The agreement with the Department of Justice is one of two the city made after the April 2001 riots. It ended a federal patterns and practices investigation of the police department. The second agreement settled a lawsuit filed against the city by African-Americans who accused police of decades of discrimination and racial profiling.
Both agreements call for sweeping reforms of the police department and have many concurrent deadlines. But while the Justice Department settlement focuses solely on police policies - use of force, discipline, citizen complaints - the lawsuit settlement also requires the plaintiffs to take several steps to improve community police relations.
The monitor, supposed to be selected jointly by the Department of Justice, the city, the police union and the plaintiffs by Sept. 12, will oversee both agreements and answer directly to U.S. District Court Judge Susan Dlott.

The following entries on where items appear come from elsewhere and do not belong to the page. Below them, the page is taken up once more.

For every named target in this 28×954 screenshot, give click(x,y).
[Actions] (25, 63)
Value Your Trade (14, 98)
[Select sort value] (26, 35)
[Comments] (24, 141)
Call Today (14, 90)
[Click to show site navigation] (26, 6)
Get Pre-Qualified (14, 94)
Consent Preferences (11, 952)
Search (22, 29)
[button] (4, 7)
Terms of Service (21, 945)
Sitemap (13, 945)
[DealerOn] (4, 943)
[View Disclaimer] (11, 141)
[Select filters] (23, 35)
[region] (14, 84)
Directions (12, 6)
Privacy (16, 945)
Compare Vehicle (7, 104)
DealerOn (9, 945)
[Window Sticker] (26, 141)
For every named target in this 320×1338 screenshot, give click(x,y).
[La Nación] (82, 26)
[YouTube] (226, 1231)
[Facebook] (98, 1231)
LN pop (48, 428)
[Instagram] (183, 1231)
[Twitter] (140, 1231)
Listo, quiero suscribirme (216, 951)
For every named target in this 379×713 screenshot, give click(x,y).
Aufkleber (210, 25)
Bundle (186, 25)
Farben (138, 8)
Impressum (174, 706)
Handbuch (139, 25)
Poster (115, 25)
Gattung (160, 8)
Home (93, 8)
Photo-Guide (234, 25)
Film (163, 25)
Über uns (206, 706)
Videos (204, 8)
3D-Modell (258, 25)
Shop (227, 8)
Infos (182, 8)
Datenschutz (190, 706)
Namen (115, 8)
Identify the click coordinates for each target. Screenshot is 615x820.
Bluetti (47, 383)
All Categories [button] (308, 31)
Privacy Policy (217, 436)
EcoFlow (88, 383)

Ms. Lemmie acknowledged that this is not the first time the city missed a deadline, but she stressed that hitting an exact date is less important than the fact that the parties are working together to meet goals. She pointed out that the city extended the application period for those seeking to head the Citizen Complaint Authority, which will replace the Office of Municipal Investigation as the agency to investigate complaints of police misconduct and officer-involved shootings.
Al Gerhardstein, a lawyer representing the plaintiffs, said the process is working.
We certainly don't want to miss deadlines, he said. But we are going forward in good faith, and that is progress.
Fraternal Order of Police lawyer Don Hardin agreed.
Judge Dlott is well aware of the deadlines, he said, and the situations that might have caused delays.
If I didn't feel that we were working in a cooperative manner, then I wouldn't be involved in it, Mr. Hardin said. I certainly do not get the feeling in this atmosphere that anyone is taking this lightly.
Judge Dlott refused to comment. But many of the original deadlines were tied to her signature on the agreement, which was anticipated in June and didn't come until August.